The kind of science fiction film we should see more of
This film is unusual in the realm of science fiction, in the sense that it is not primarily about extra terrestrials, spaceships, intergalactic wars or explosions. It is a subtle drama that explores aspects of the human soul by testing the emotions of the characters to the limit of the psyche, and touching on the intangible and eerily mysterious nature of the realms beyond our own world, physical and metaphysical.

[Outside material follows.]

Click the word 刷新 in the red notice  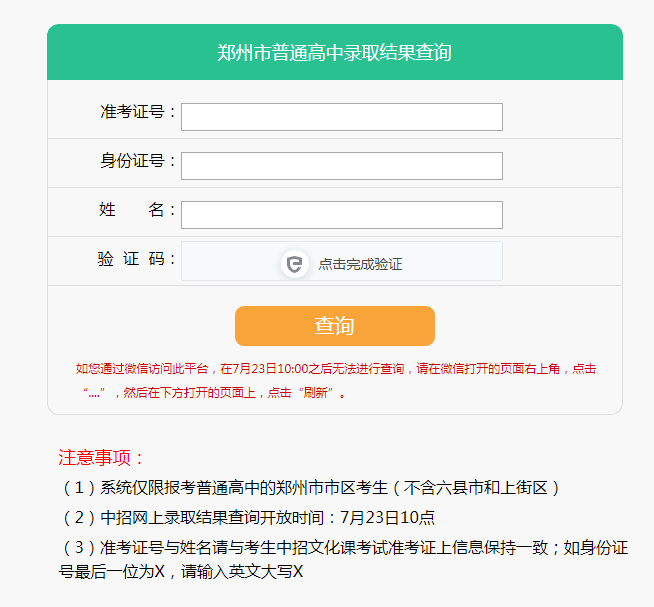315,393
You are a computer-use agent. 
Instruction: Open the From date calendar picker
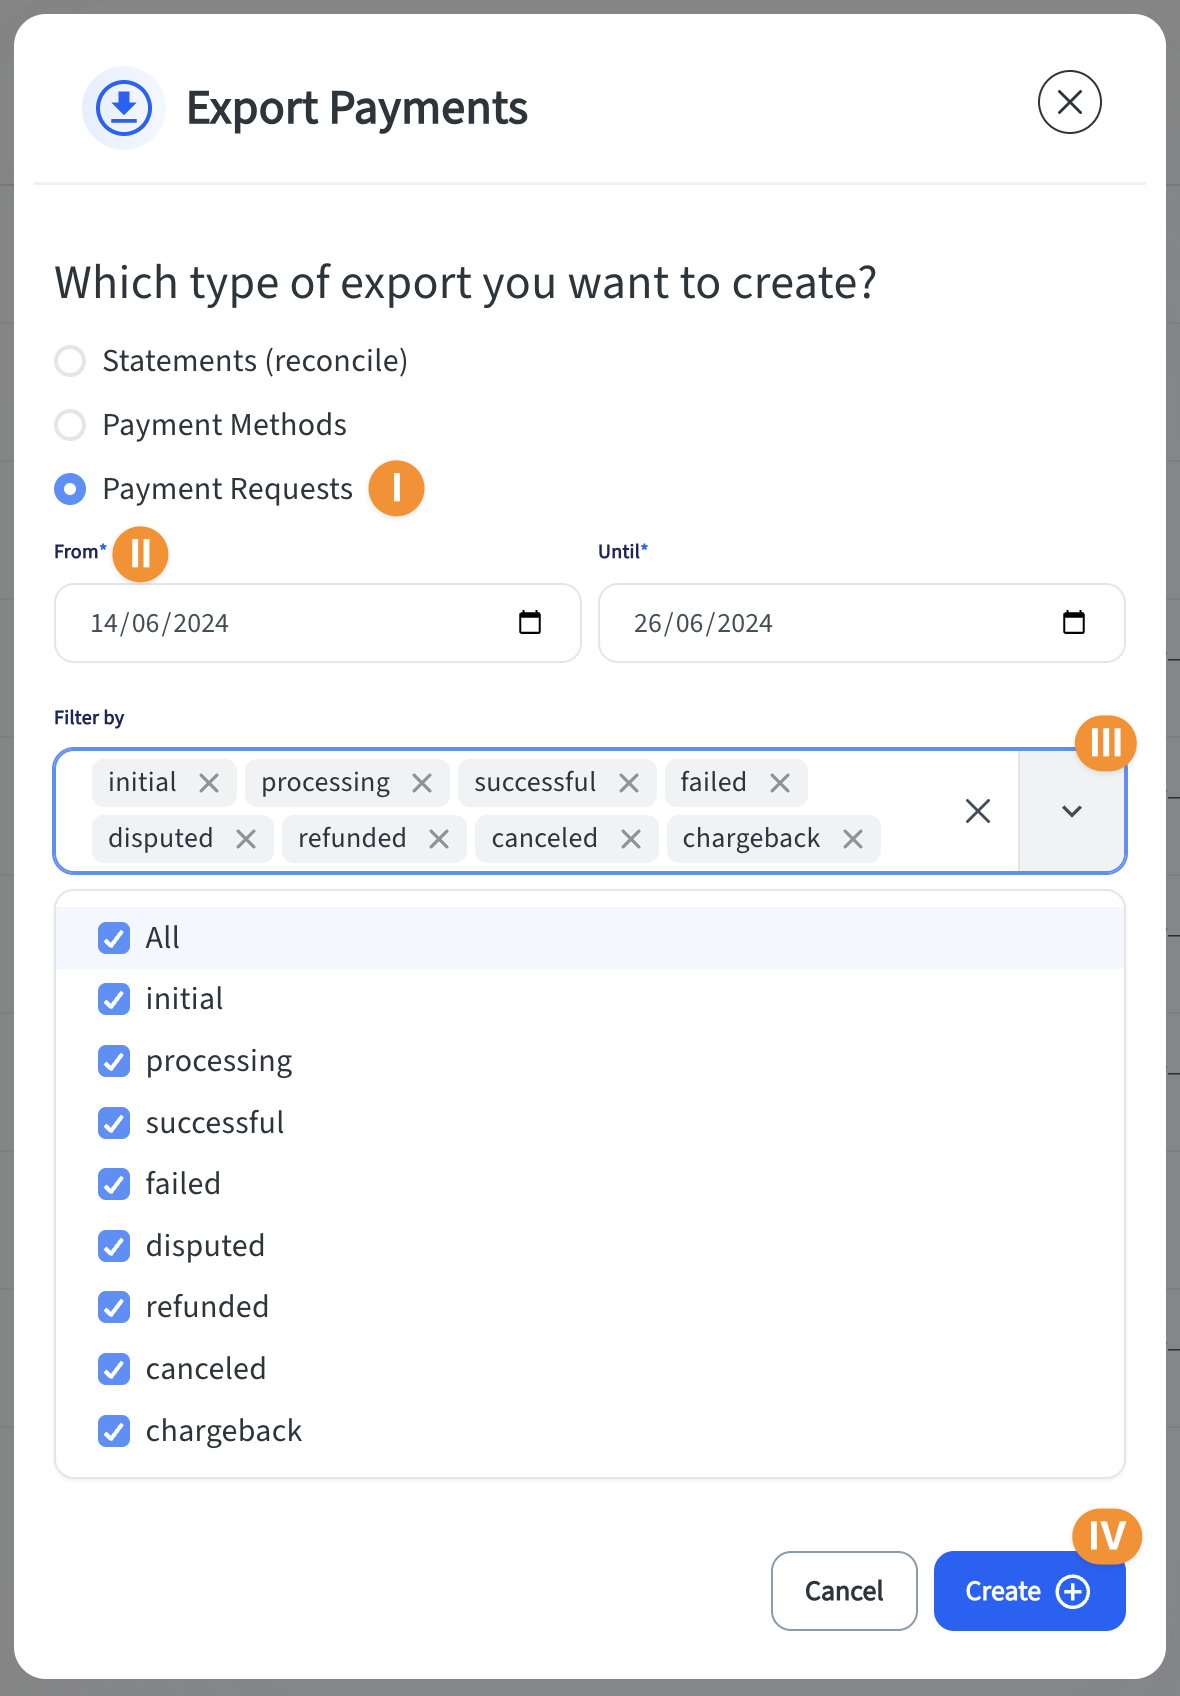[530, 623]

It is never really clarified whether the forces which toy with the characters are ghosts, gods, ehereal entities or hallucinogenic phenomena, but it part of the films seductive allure and is what pulls us in. George Clooney and Natasha Mcelhone are just phenomenal in the leads, and have chemistry, presence and emotion like I thought neither of them were capable of.
Before you think tomtell me of the supposedly superior original version of the Solaris book, I will tell you that I've seen it and really did not like it, and consider this to be the definitive version.
This remains my favorite space film in the science fiction genre.